In response to the low efficiency of conventional linear power amplifiers when transmitting signals with large peak-to-average power ratio, two methods have been widely utilized: The Doherty method [1], and the Chireix outphasing method [2].
The Doherty amplifier uses one nonlinear and one linear amplifier. A first power amplifier is driven as a linear amplifier in class B, and a second power amplifier having nonlinear output current “modulates” the impedance seen by the first amplifier, through an impedance-inverting quarter-wave line [1, 3]. Since the nonlinear output current of the second amplifier is zero below a certain transition (output) voltage, the second amplifier does not contribute to the power loss below this voltage.
The standard Doherty amplifier's transition point (which corresponds to a maximum in the efficiency curve) is at half the maximum output voltage. The location of the transition point can be changed by changing the impedance of the quarter-wave transmission line (or equivalent circuit). Different size (power capacity) amplifiers will then be needed for optimum utilization of the available peak power. The Doherty system can be extended to three or more amplifiers, to obtain more maximum points on the efficiency curve. This usually leads to a requirement for very unevenly sized amplifiers (i.e. transistors).

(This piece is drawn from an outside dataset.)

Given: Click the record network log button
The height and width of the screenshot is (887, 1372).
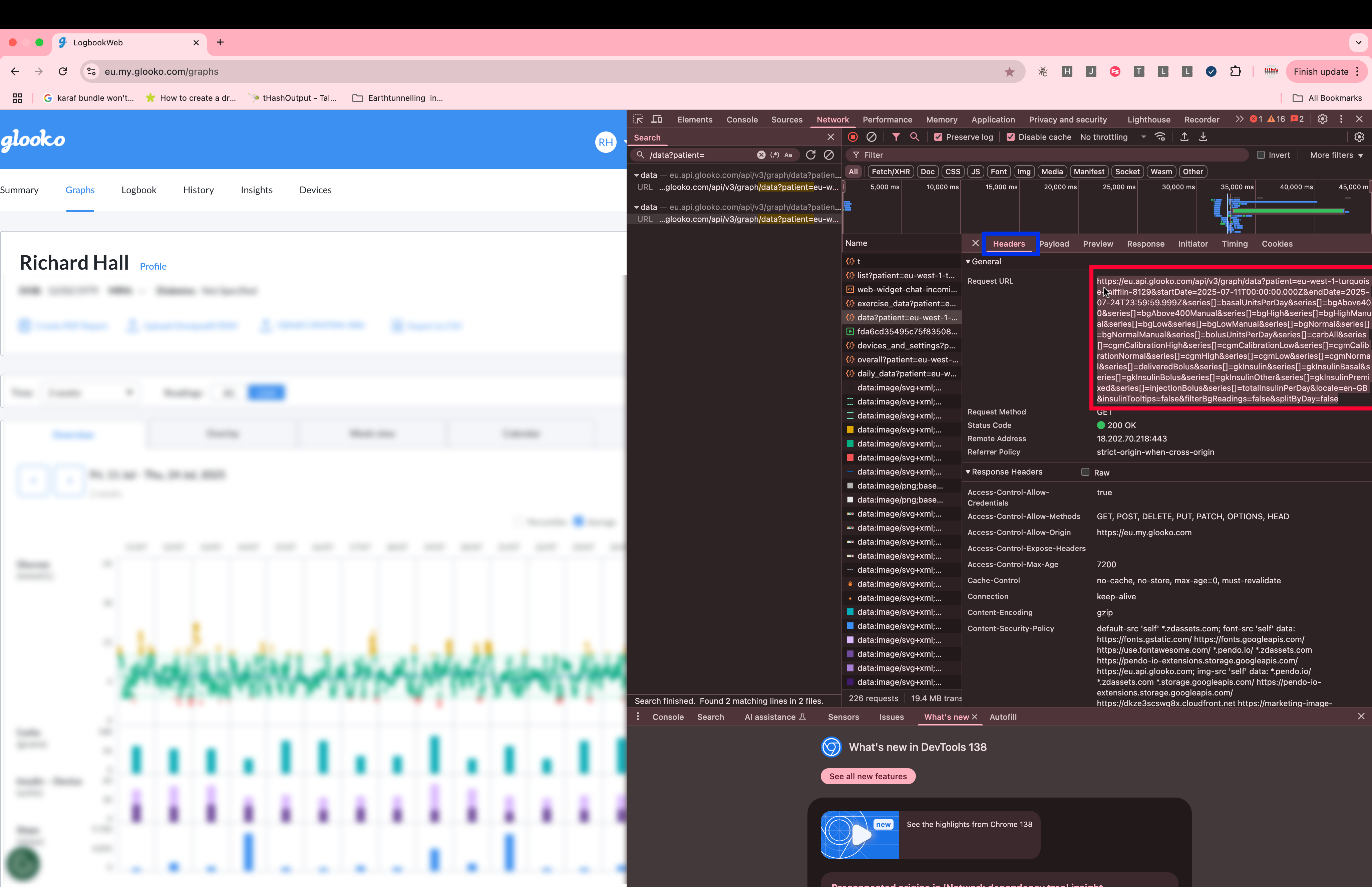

The term “outphasing”, which is the key method in Chireix and LINC amplifiers, generally means the method of obtaining amplitude modulation by combining several (generally two) phase-modulated constant-amplitude signals. These signals are produced in a “signal component separator” (SCS) and subsequently, after up-conversion and amplification through RF chains (mixers filters and amplifiers), combined to form an amplified linear signal in an output combiner network. The phases of these constant-amplitude signals are chosen so that the result from their vector-summation yields the desired amplitude. The compensating reactances +jX and −jX in the output network of the Chireix amplifier are used to extend the region of high efficiency to include lower output power levels. The efficiency of Chireix systems are derived in [4, 5].

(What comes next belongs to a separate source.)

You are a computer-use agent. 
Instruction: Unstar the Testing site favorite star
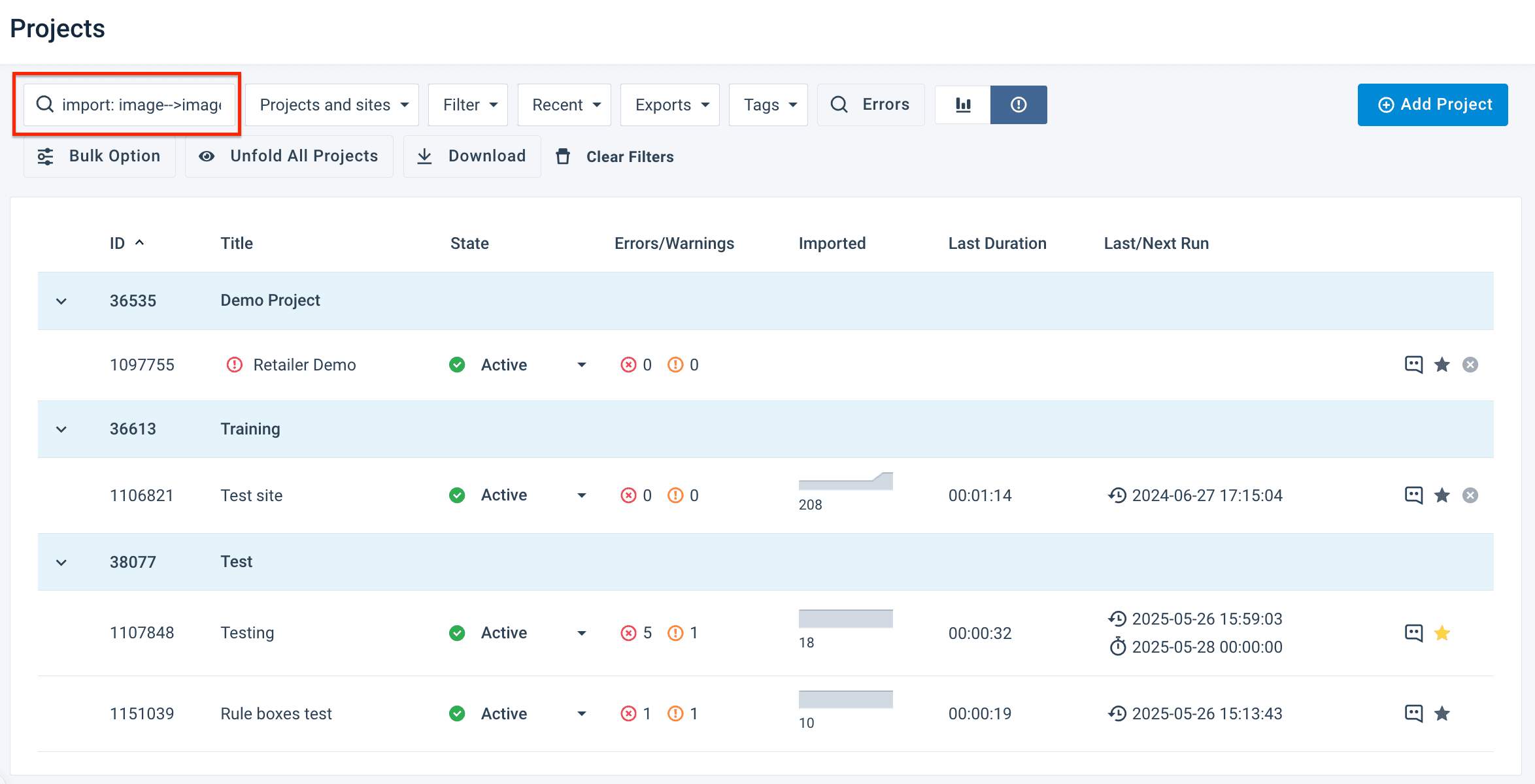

An advantage of the Chireix amplifier is the ability to change the efficiency curve to suit different peak-to-average power ratios, by changing the size (X) of the reactances. The peak output power is equally divided between the amplifiers irrespective of this adjustment, which means that equal size amplifiers can be used.
Furthermore, a three-transistor amplifier (or more generally an odd number of transistors) using the outphasing principle is described in [6]. However, adding more amplifiers to the Chireix amplifier, as suggested in [6], has so far been unsuccessful in increasing the efficiency. In fact, the amplifier described in [6] is less efficient than a conventional Chireix amplifier with modified drive signals, as described in [7].